DIRECTIONS: Could you restate word for word every line from the one containing "You are a computer-use agent. The" to the end of the data below, pictures excluded?

DATA TO PROCESS:
━━━
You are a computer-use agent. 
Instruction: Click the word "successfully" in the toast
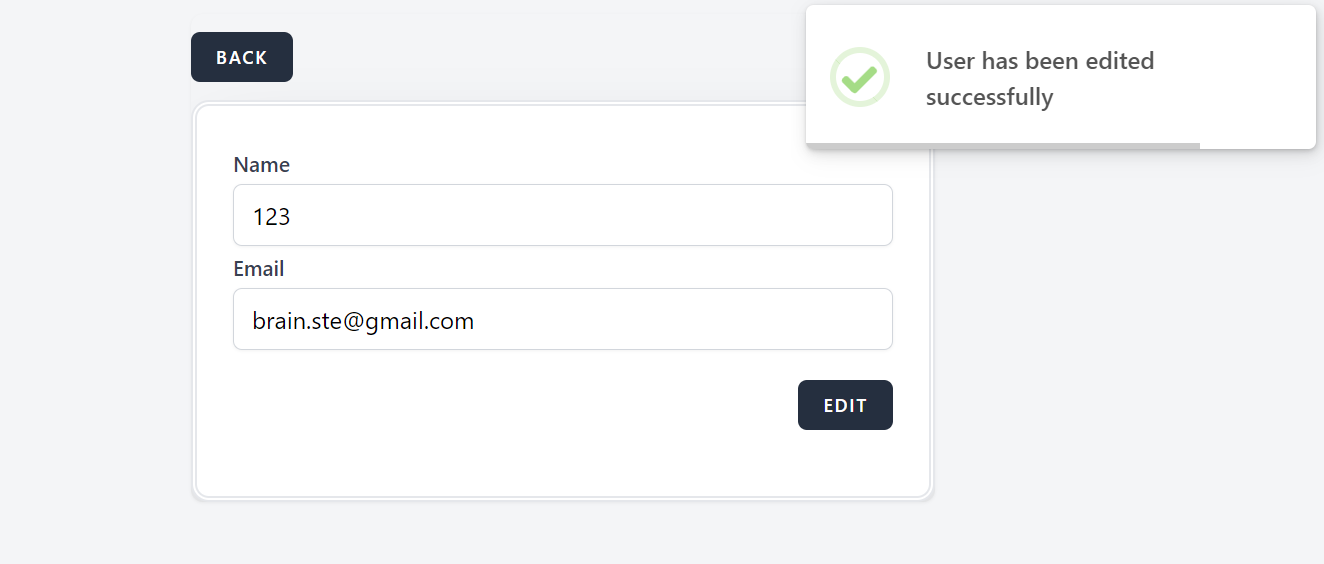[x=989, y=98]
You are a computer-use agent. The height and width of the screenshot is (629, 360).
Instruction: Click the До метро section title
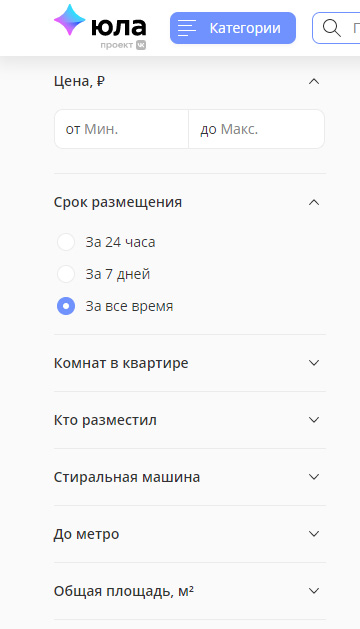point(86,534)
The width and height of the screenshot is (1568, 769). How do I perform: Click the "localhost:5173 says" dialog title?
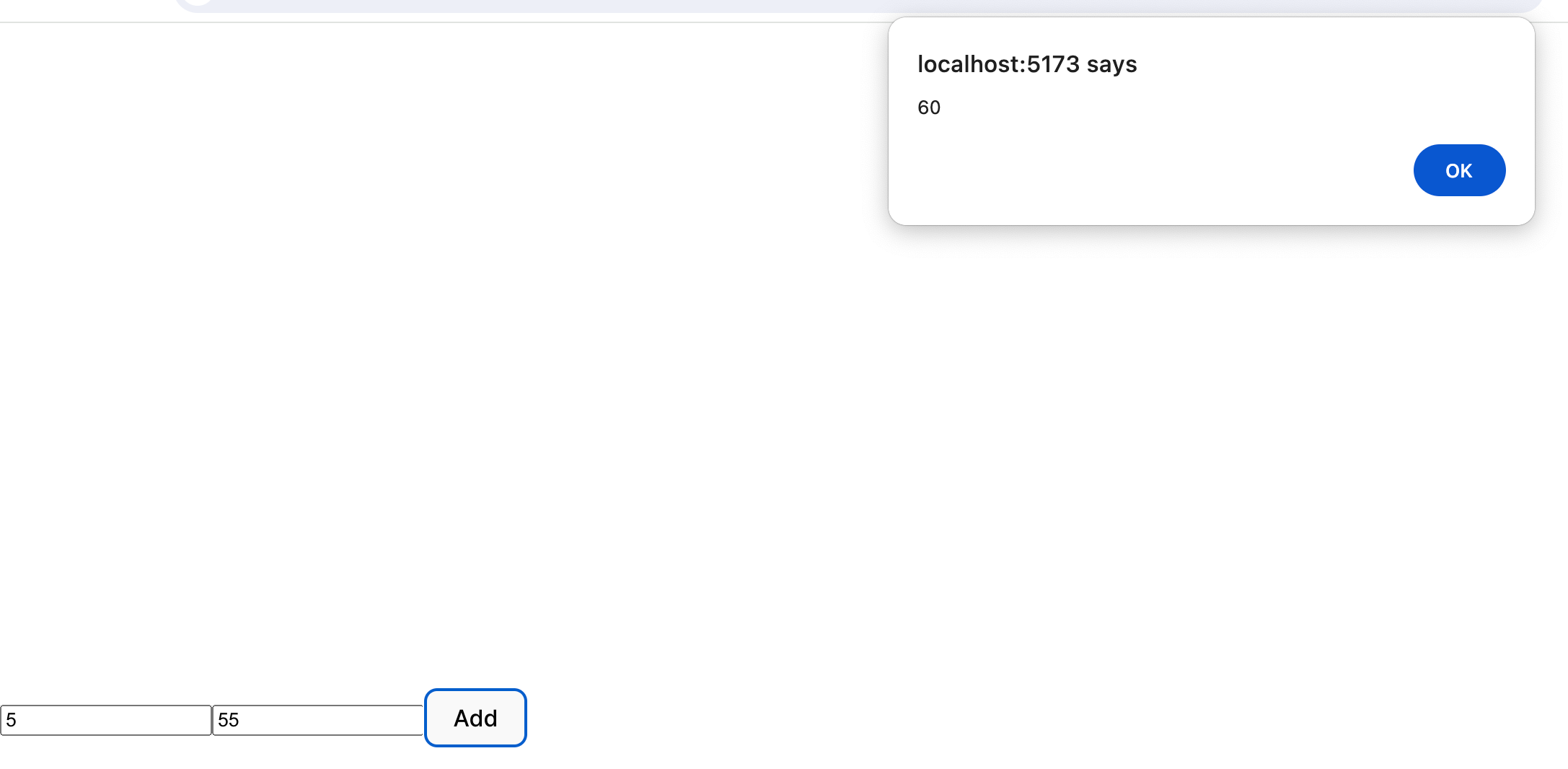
━━━
REPLY:
You are a computer-use agent. The height and width of the screenshot is (629, 360).
Instruction: Click the До метро section title
point(86,534)
The width and height of the screenshot is (1568, 769). How do I perform: Click the "localhost:5173 says" dialog title?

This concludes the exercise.